Screenshot grounding data:
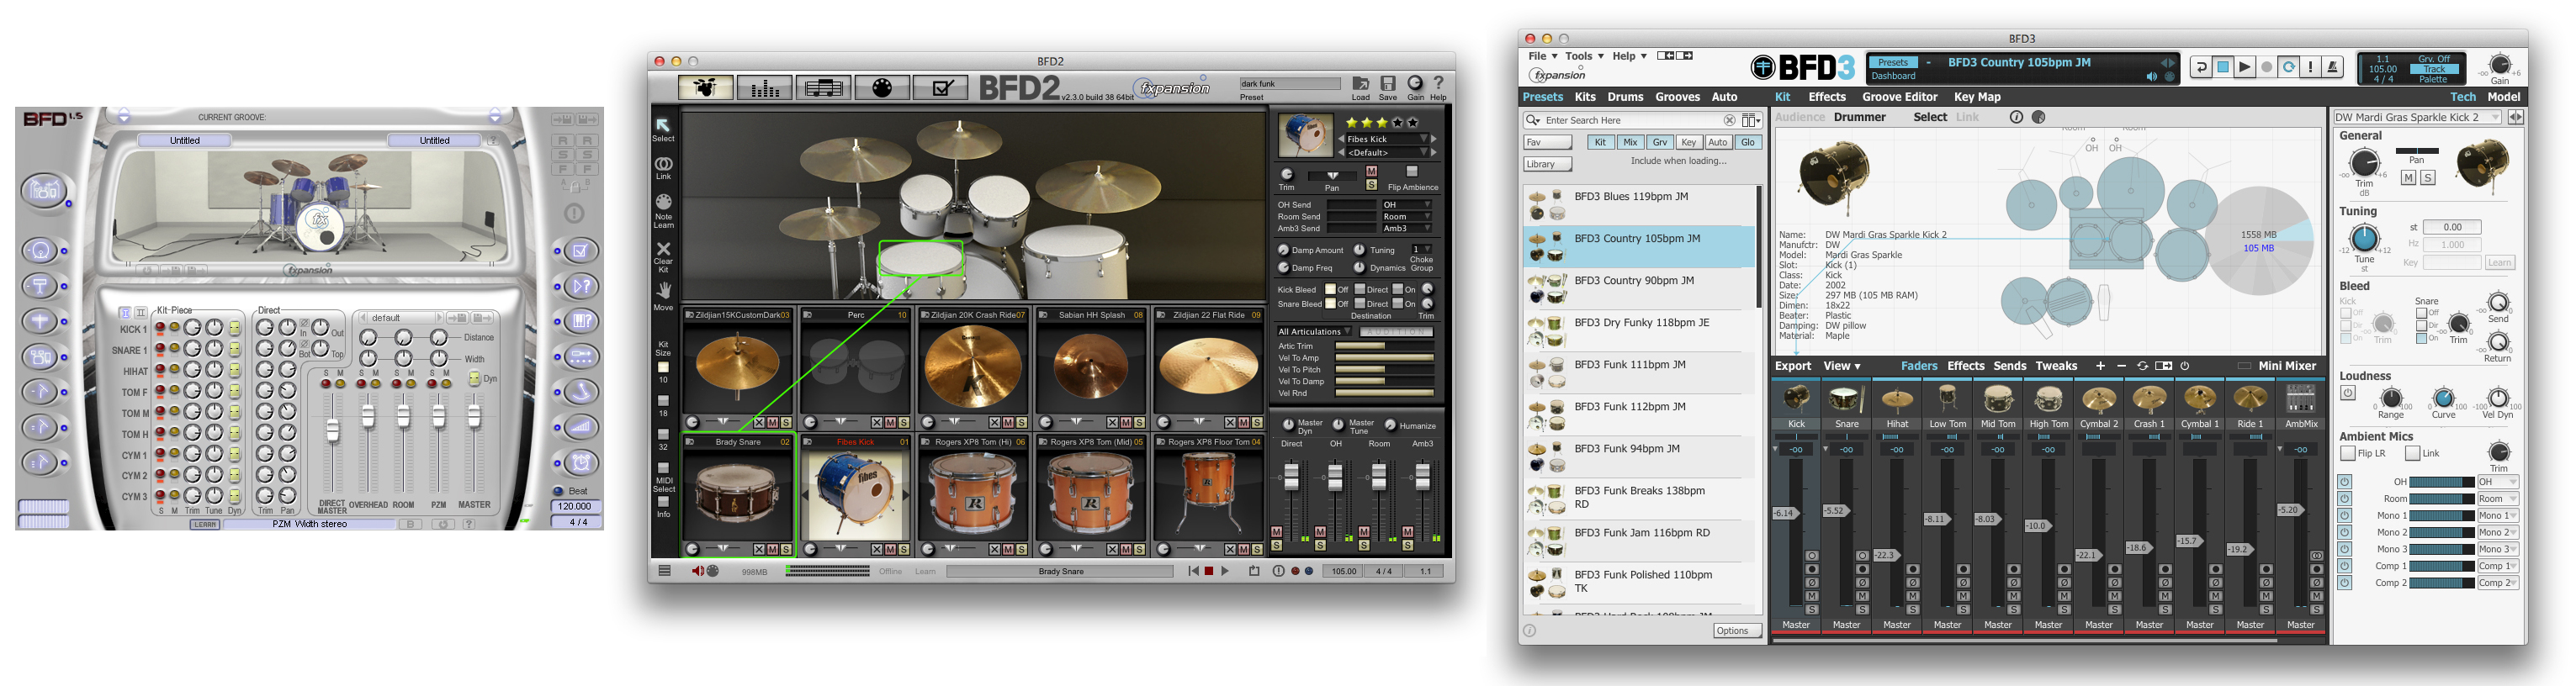2576x686 pixels.
Task: Click the Learn button in Tuning
Action: [x=2499, y=263]
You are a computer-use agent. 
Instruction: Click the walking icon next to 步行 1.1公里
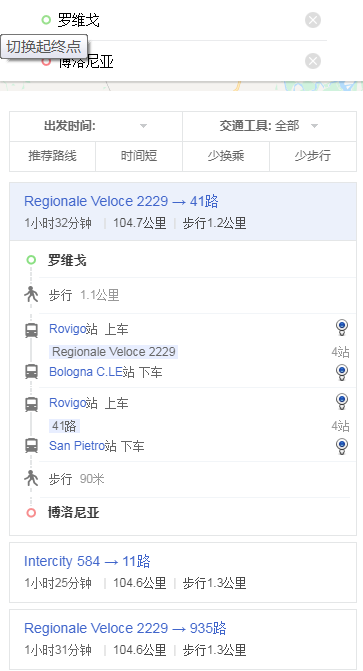tap(31, 295)
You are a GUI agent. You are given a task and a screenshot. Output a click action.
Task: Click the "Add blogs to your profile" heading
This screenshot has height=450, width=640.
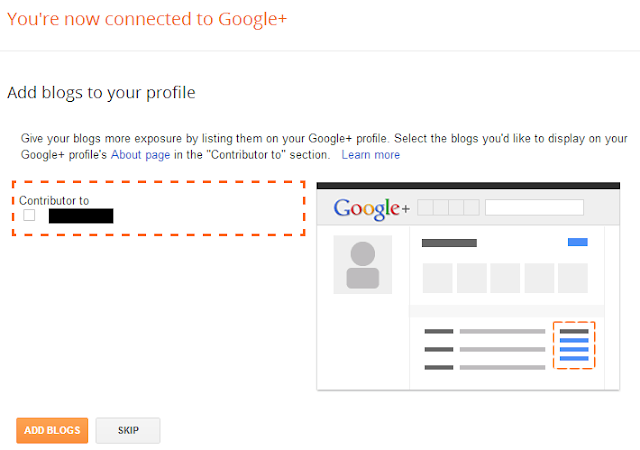click(x=101, y=93)
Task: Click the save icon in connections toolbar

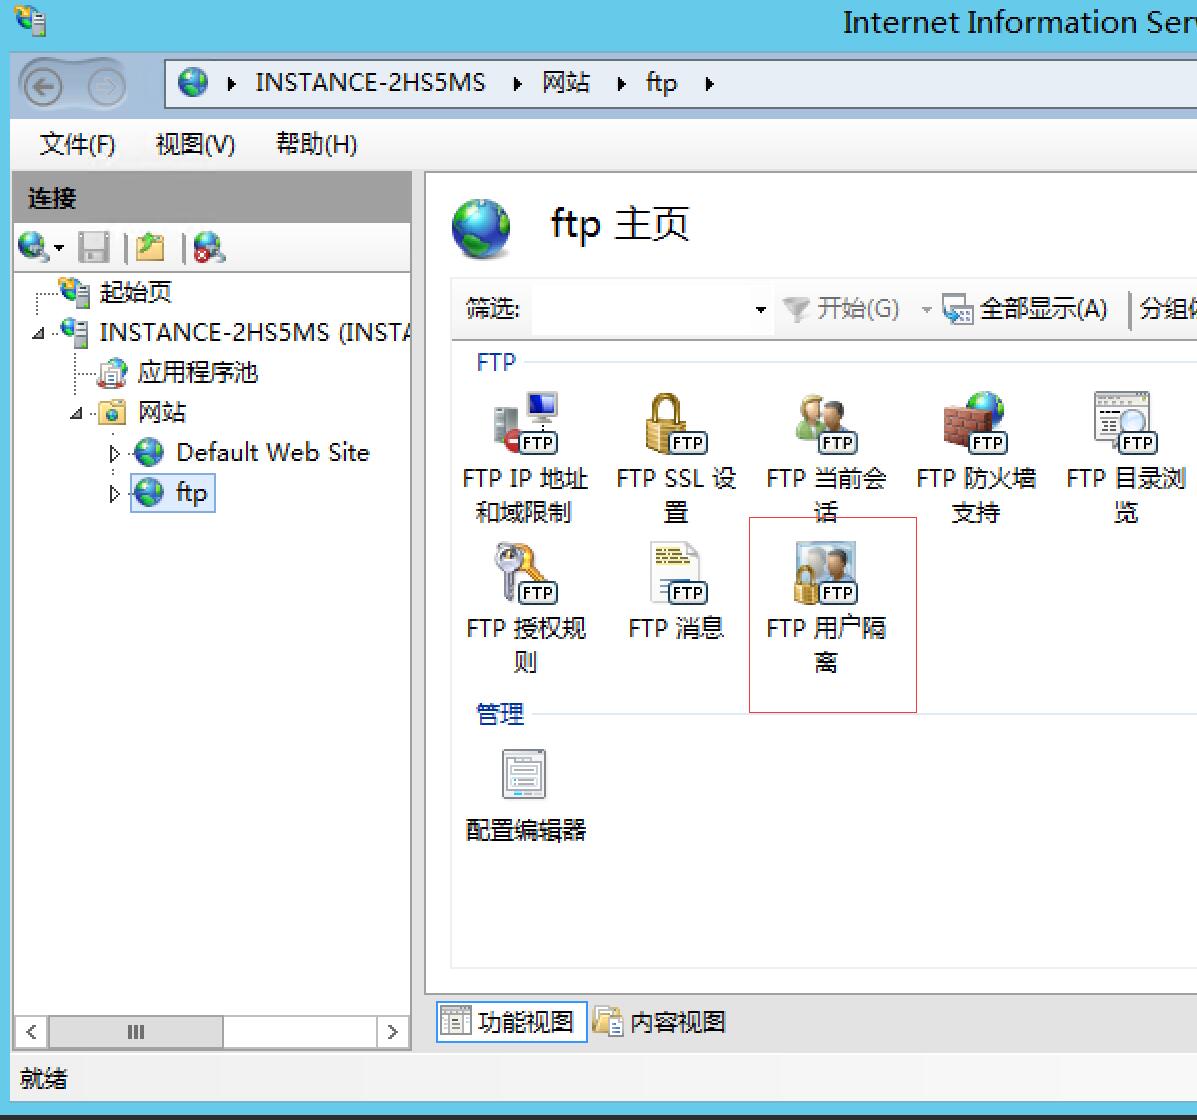Action: [x=94, y=247]
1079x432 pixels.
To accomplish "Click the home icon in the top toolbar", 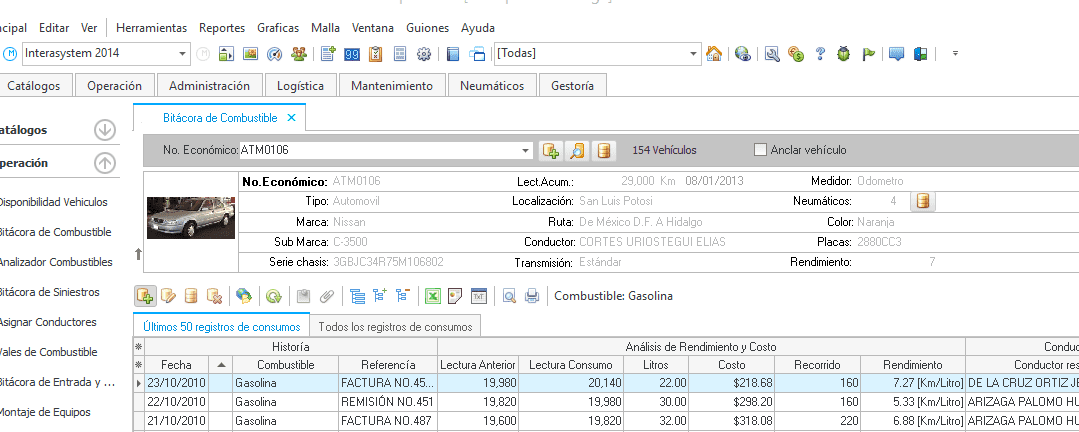I will coord(714,54).
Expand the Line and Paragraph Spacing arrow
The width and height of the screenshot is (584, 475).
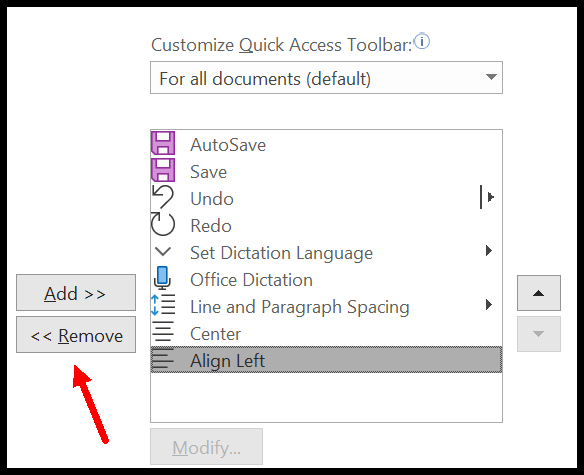[x=489, y=305]
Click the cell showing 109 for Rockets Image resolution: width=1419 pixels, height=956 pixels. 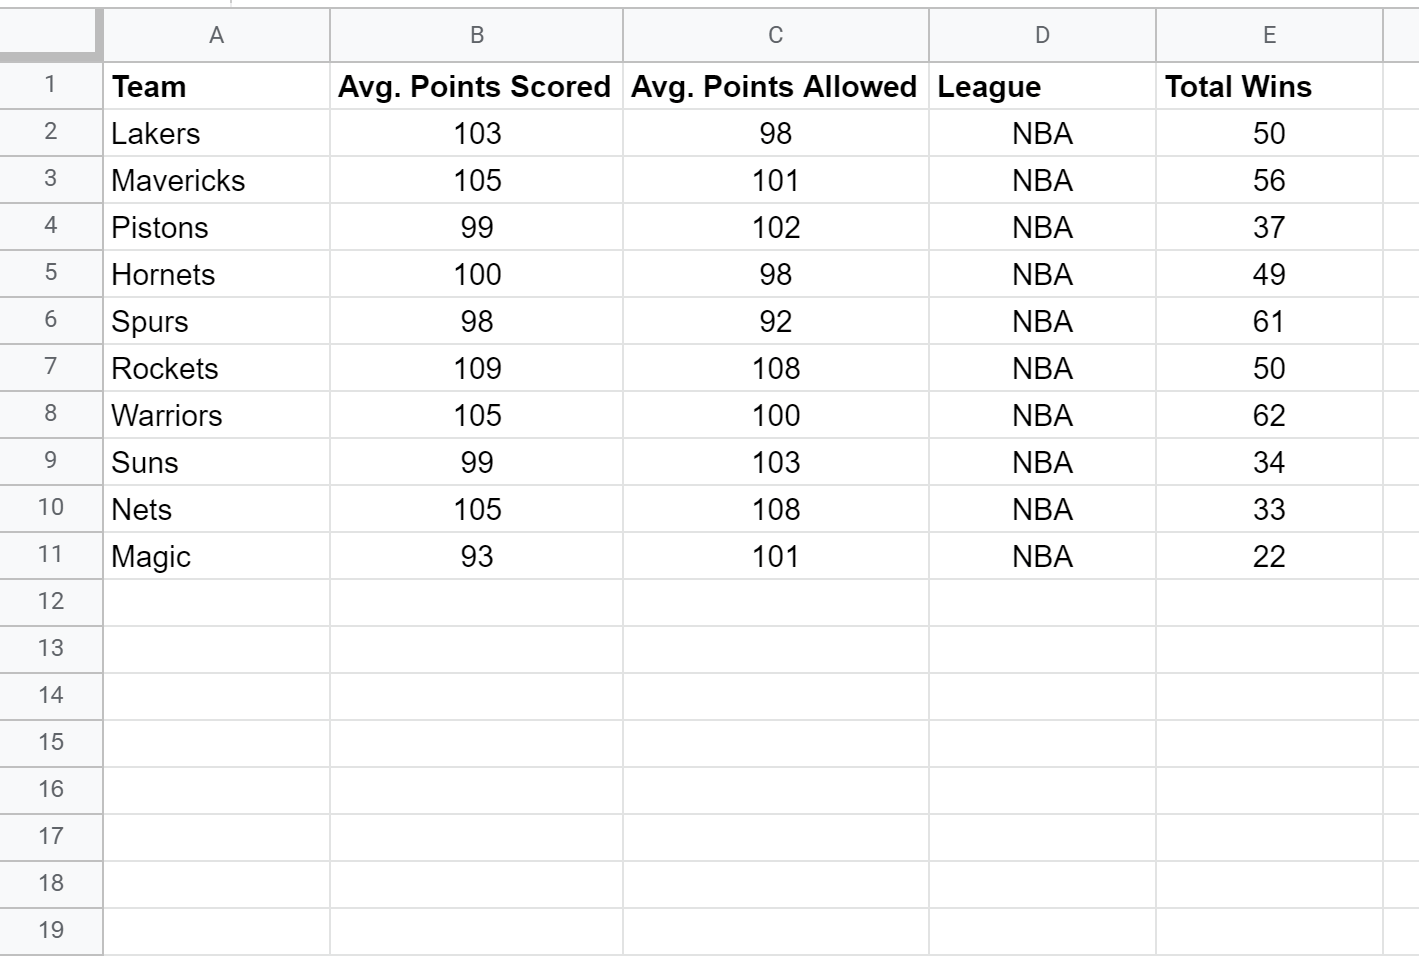(476, 368)
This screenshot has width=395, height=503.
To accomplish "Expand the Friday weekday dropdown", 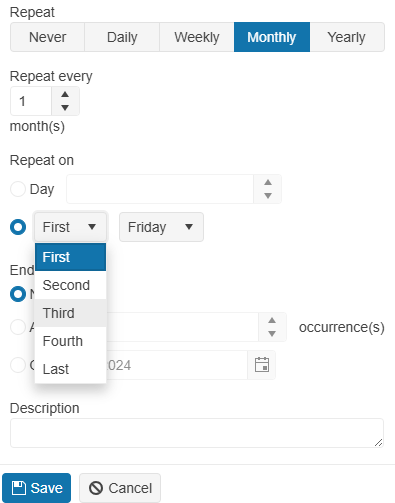I will (x=161, y=227).
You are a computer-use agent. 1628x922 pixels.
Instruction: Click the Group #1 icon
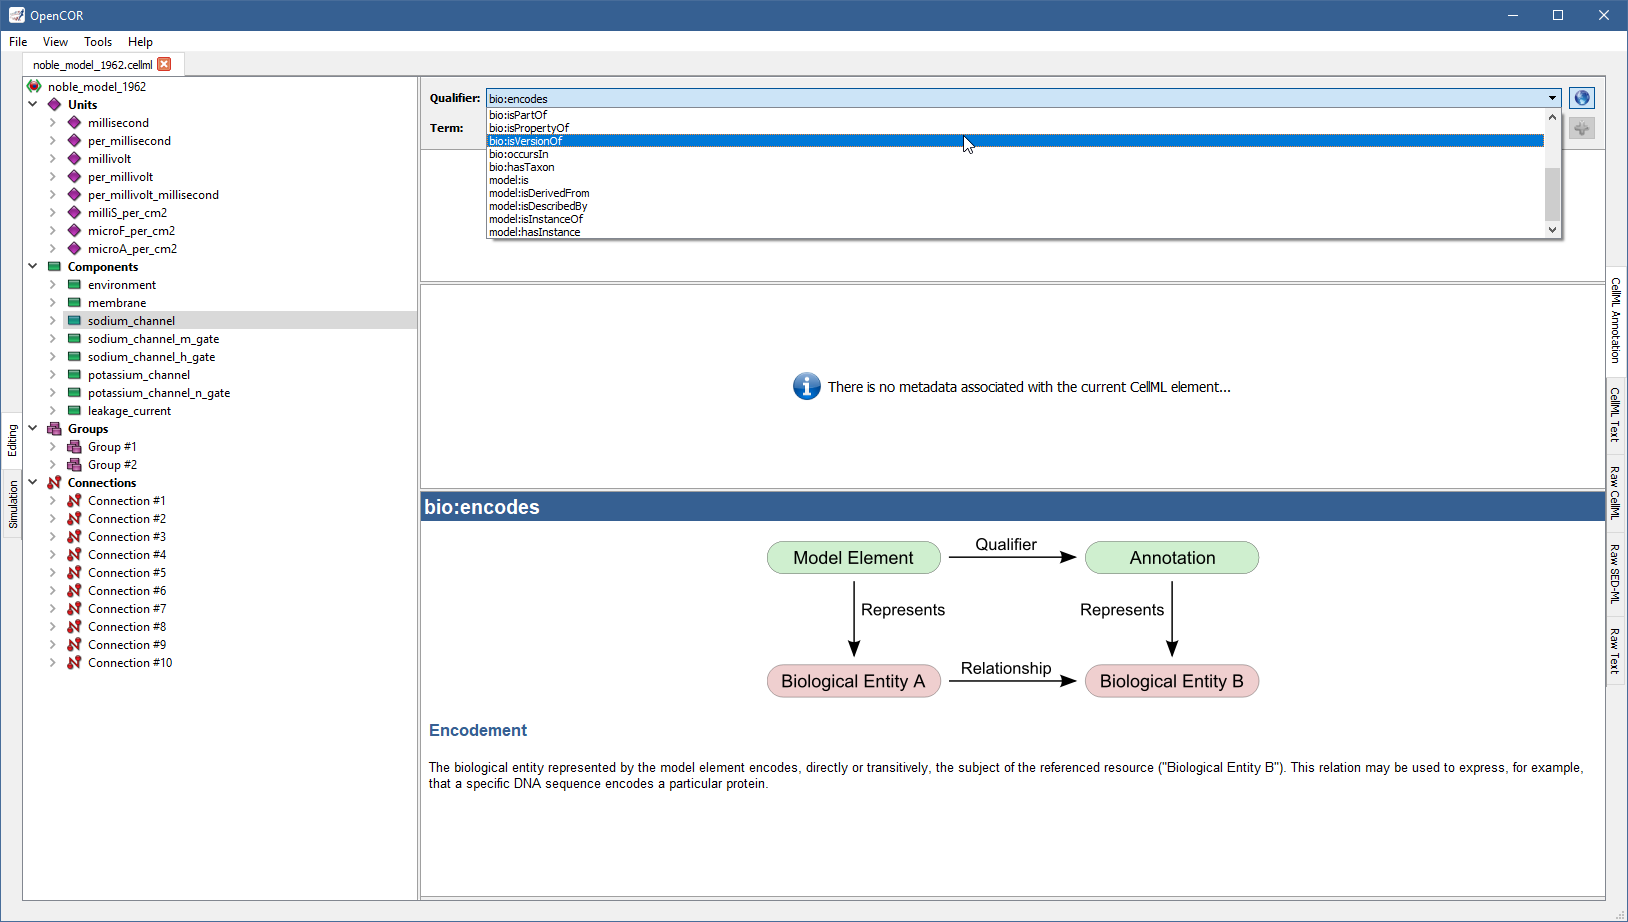[74, 447]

Work task - Identify the lines of the entries containing the string "agent". Copy each such line.

Exercise response -
You are a computer-use agent. 
You are a GUI agent. You are given a task and a screenshot. Output a click action.
You are a computer-use agent. 1628x922 pixels.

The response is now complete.